++++ DOCUMENT SECTION ++++

Saturday, 30 November 2013

India's Church too must act on gender violence

India's Church too must act on gender violence

The crisis is pervasive across all Indian institutions.

 

By John Dayal
New Delhi:  The month of December 2012 saw India aghast at the brutal assault and gang rape of a paramedic in New Delhi, who died a fortnight later. Her death, which led to nationwide demonstrations, forced the government of India to enact a comprehensive new law against rapists. The law is in place, but nothing has really changed.

Rape of Dalit women, college girls and working professionals, and sometimes of babies as young as one, have taken place with sickening frequency in India’s major cities, as well as its smaller towns. Tourism has suffered as young women from Europe, Japan and the United States have all but stopped traveling to India. New Delhi has come to be known as the country's rape capital.

Rape, attempted rape, molestation and other gender violence in the work place, in public areas, and in the security of the home as custodial rape, also force themselves on the nation’s sensibilities all too often. But even in this dismal scenario, two recent incidents stand out for the sheer audacity of the crime and the social and professional status of the perpetrators.

The first is the case of a Supreme Court judge, unnamed until now and reported to have since retired, who tormented a young law intern who was assisting him. She did not go to the police, but narrated her anguish in a blog, which went viral.

A flustered chief justice ordered an immediate enquiry by a committee of three judges, which has since interviewed the victim. A week later, the chief justice set up a gender sensitization committee in the Supreme Court which will, presumably, be replicated in the coming days in each of the state high courts and other subordinate courts in the country.

The second case is that of the Tehelka investigative magazine editor-in-chief and celebrated author, Tarun Tejpal, who is accused by a young colleague of attempting to rape her in hotel elevator. Both of them were participating in a cultural “Think-fest” in the resort state of Goa, whose high profile national and international participants included Hollywood film star Robert De Niro.

++++

- WORK INSTRUCTIONS:
a) Could you print the stretch of the article on gender violence in India from "Rape, attempted rape, molestation" through "of the perpetrators.", word for word?
b) What comes next in the article on gender violence in India? Continue it from its last sentence.
The records that follow this article come from another source.

++++ RECORD EXTRACTS ++++

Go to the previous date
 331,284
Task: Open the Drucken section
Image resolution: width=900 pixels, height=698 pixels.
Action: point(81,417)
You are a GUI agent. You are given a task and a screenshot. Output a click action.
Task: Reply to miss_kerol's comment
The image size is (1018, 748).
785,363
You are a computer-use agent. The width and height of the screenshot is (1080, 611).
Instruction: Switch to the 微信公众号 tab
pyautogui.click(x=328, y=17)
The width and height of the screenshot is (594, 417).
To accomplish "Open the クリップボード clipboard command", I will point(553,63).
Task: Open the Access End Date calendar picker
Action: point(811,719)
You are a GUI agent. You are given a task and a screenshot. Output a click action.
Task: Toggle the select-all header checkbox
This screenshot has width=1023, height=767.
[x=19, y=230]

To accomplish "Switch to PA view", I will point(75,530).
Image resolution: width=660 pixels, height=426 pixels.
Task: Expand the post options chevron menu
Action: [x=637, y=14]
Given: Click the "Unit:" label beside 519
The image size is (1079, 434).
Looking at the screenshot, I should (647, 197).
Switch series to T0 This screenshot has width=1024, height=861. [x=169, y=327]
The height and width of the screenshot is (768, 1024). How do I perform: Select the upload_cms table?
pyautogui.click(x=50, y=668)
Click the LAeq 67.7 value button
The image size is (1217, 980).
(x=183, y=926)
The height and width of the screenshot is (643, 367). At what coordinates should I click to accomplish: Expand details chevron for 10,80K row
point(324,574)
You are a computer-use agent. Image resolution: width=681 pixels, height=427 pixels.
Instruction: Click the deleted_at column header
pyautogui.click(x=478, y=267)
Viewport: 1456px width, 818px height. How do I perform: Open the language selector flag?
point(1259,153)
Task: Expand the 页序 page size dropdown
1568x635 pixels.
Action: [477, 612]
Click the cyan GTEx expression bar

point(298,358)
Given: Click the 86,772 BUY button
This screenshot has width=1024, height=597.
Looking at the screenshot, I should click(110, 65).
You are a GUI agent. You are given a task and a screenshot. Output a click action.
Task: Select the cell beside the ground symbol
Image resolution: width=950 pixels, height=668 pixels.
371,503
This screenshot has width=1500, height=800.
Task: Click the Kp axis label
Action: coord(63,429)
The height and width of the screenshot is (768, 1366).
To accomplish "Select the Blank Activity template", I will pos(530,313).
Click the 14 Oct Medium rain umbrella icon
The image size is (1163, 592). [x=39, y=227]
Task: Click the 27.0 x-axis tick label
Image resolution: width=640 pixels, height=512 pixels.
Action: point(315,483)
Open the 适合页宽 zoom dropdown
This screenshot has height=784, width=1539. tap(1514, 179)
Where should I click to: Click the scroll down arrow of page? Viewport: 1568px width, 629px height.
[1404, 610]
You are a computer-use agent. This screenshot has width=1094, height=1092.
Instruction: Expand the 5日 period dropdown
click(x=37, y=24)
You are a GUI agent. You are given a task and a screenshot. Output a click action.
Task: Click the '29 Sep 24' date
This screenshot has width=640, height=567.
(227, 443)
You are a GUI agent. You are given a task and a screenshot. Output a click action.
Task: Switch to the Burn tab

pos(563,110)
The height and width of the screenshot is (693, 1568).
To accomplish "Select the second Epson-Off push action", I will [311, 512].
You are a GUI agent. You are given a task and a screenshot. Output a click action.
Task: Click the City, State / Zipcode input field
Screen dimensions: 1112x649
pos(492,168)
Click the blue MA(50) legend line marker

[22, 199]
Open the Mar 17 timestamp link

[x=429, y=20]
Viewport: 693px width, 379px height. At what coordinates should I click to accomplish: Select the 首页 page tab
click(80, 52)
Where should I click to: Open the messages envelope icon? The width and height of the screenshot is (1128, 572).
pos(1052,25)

++++

- RESPONSES TO THE EXERCISE:
a)
Rape, attempted rape, molestation and other gender violence in the work place, in public areas, and in the security of the home as custodial rape, also force themselves on the nation’s sensibilities all too often. But even in this dismal scenario, two recent incidents stand out for the sheer audacity of the crime and the social and professional status of the perpetrators.

b)
In emails to the Tehelka managing editor, Shoma Choudhury, the young reporter, who has since quit the magazine, narrated in painful detail the shattering of her trust in her employer and his arrogance even as he wreaked violence on her. The magazine’s management failed to treat her complaint with any seriousness. Police in Goa and Delhi are now investigating the case, which has also forced the Indian media establishment to take a close look inside its own cupboard, not entirely free of skeletons.

Gender violence, especially at the work place, was the focus of the Supreme Court in 1997 when the then Chief Justice J S Verma -- who authored a report suggesting radical reforms in the jurisprudence on gender violence after the December 16, 2012 gang rape of the paramedic student in Delhi -- formulated what are called the Vishakha guidelines, which put the onus of a safe working environment on the employer.

The code says all work places must have institutional structures to prevent or deter sexual harassment. It demands procedures for the resolution, settlement or prosecution of such acts. The guidelines also lay down a grievance redressal mechanism that mandates all companies, whether operating in the public or private sector, to set up a complaints committee within the organisation to look into such offenses.

Tehelka magazine does not have such a mechanism, and by all counts, neither do Indian courts.

And of course neither do religious organizations, such as the Church, which in India runs thousands of educational, medical, and social service institutions.

Over the years, formal structures and people in authority in almost every religion in India have been accused by their own members, followers and others of sexual harassment or actual crimes and exploitation by those in authority. It is perhaps not in the same class as accusations against some Catholic clergy in the West, but has often been grave enough to invite police investigation.

Catholic diocesan institutions and schools and colleges run by religious congregations, and similar institutions run by the Protestant denominations in the country, have often been in the news for deaths of students following corporal punishment, injuries to young boys and girls at the hands of their teachers and similar violations of the national education codes.

There have also been instances of gender crimes over the years, even within the Catholic congregation. Most have been glossed over, or dismissed as allegations of a feverish imagination or a political vendetta.

Even if so, there is no doubt that Church institutions across the board need to have their own equivalent of the Vishakha guidelines which will not just ensure transparency and help victims get justice and redress, but will also empower the Church to regain its moral courage to intervene in the discourse for gender justice.

Its silence in recent times has impacted on its image as an upholder of human rights and justice. In the process, perhaps, it will also help the Catholic Bishops Conference of India to at last evolve and publish a code for gender justice. A draft was submitted to it a long time ago by a group of concerned religious, but not much has been heard of it since then.

It is indeed time the draft is taken out of the cupboard and a code is formulated on gender justice and prevention of gender violence in organizations run by the Church, including its own offices.

John Dayal is the general secretary of the All India Christian Council and a member of the Indian government’s National Integration Council.